TOKYO, May 17 (Reuters) The Japanese government will try to resolve the issue of resuming US beef imports, which have been suspended due to fears of mad cow disease, ahead of a trip to the United States by Prime Minister Junichiro Koizumi expected in late June, a local newspaper said today.

If a decision is deferred until after the summit, Japan may give the appearance of having bowed to US pressure, the Sankei daily said. Delaying a decision could also cause major friction with the United States, it said.

Japan suspended US beef imports on Jan. 20, just a month after it partially lifted a two-year-old ban imposed over mad cow disease fears, when Japanese inspectors discovered banned spinal material in a veal shipment from New York.

Beef has become a thorny issue in relations between Japan and its closest ally. Before the initial ban, Japan was the top importer of US beef, buying 240,000 tonnes valued at $1.4 billion in 2003.
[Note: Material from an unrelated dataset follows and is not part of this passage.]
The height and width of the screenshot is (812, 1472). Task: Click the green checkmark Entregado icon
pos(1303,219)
The newspaper report came ahead of two days of talks between Japanese and US officials starting Wednesday that could help move the two sides towards a resumption of beef trade.

Japanese officials are likely to discuss issues such as US re-inspections of processing facilities and conditions for resuming imports during the talks, it said.
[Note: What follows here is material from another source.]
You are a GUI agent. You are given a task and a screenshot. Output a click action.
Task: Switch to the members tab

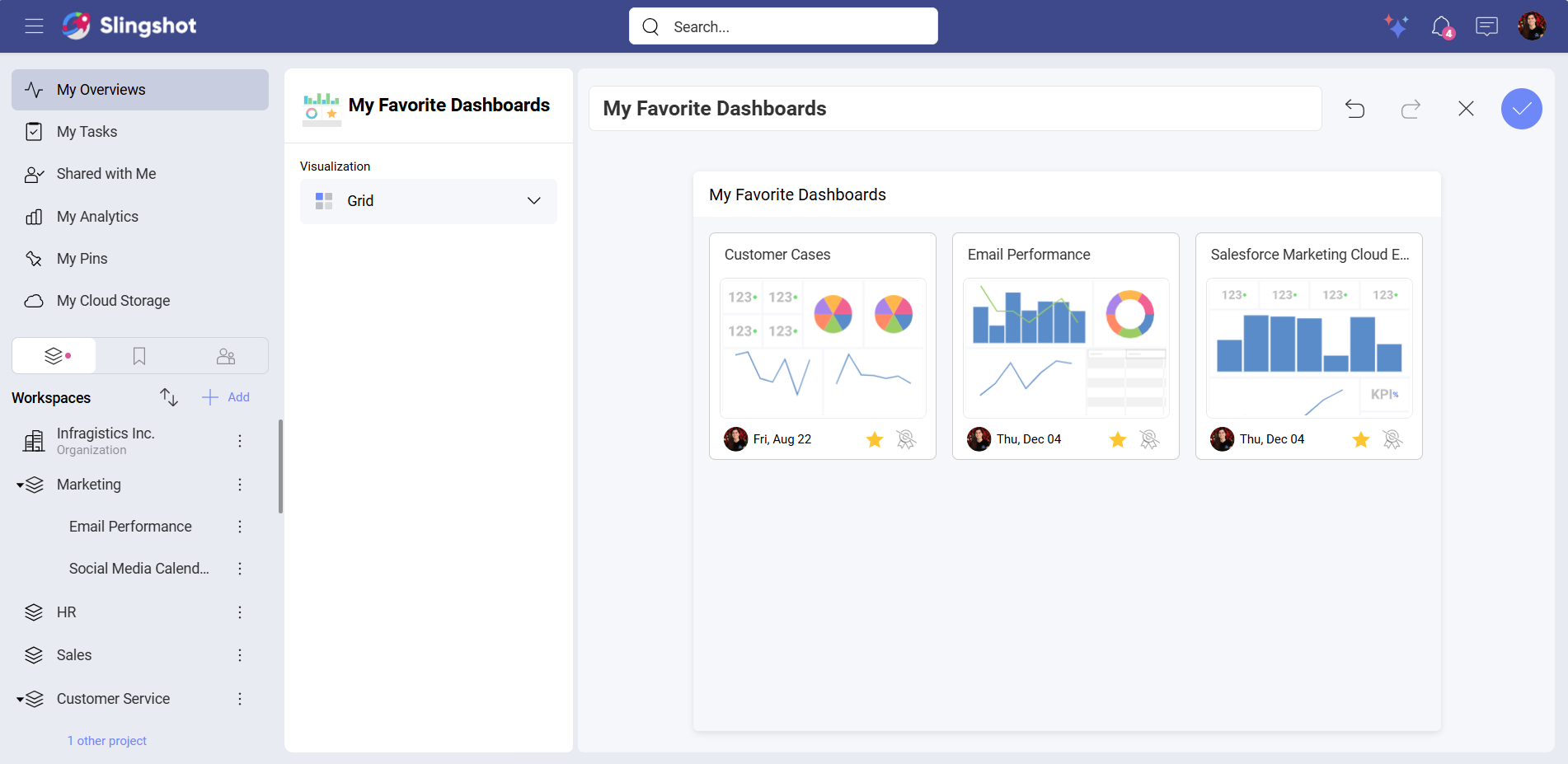coord(225,355)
Ahead of the talks, Farm Minister Shoichi Nakagawa said on Tuesday that the ministry was waiting for answers from the US Agriculture Department to questions about a department report on a re-audit of US packing plants eligible to export beef to Japan.
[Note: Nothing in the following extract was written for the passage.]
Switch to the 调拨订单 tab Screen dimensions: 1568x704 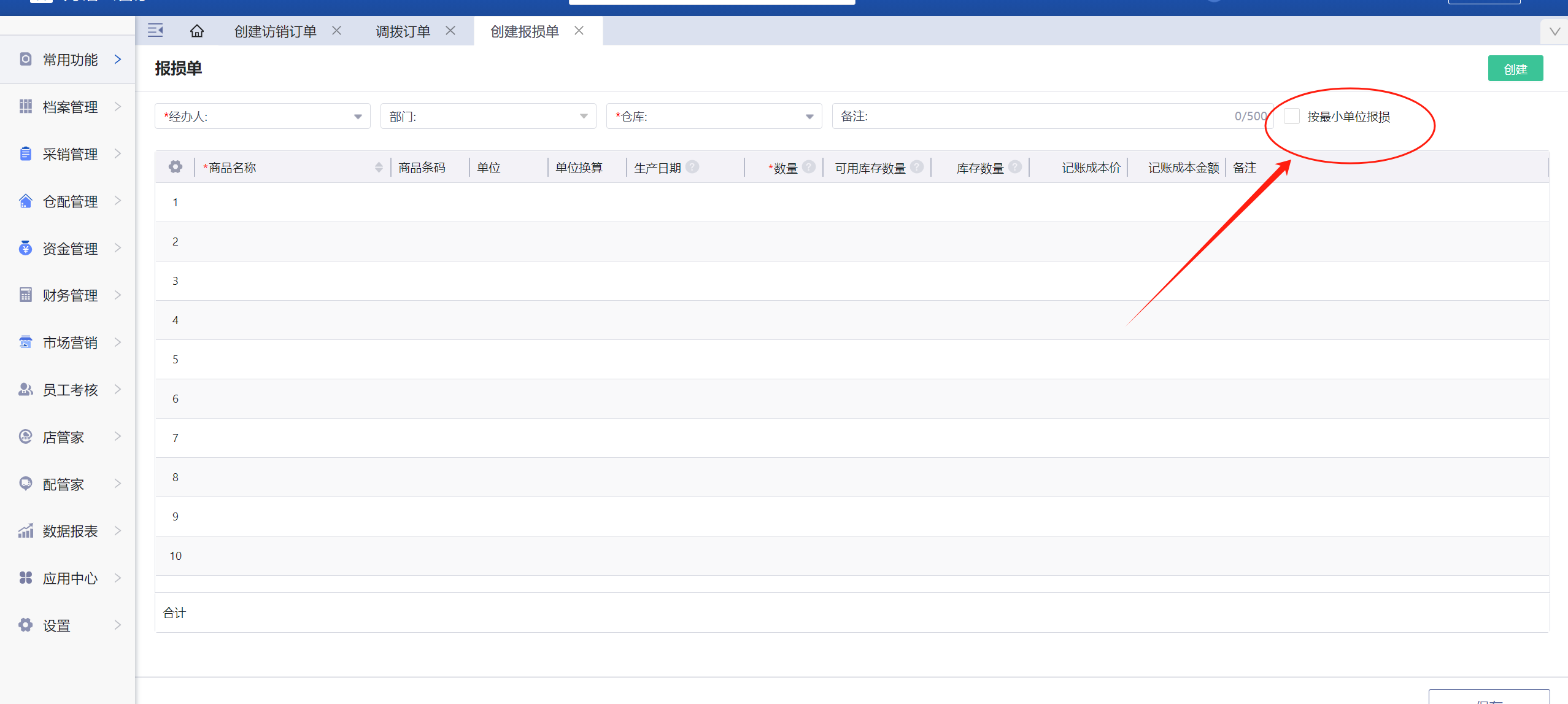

The USDA promised to re-audit the packing plants at a previous round of talks in Tokyo in March, after Japan said doubts over the US export system must be dispelled before imports could resume.

Nakagawa declined to say what kind of questions the ministry had raised with the USDA, but said that Japan wanted more details in the report.

''If we are satisfied with the results of our talks, we will certainly proceed into the next phase,'' Nakagawa said on Tuesday when asked whether this week's talks would mark a major step towards a resumption of beef trade.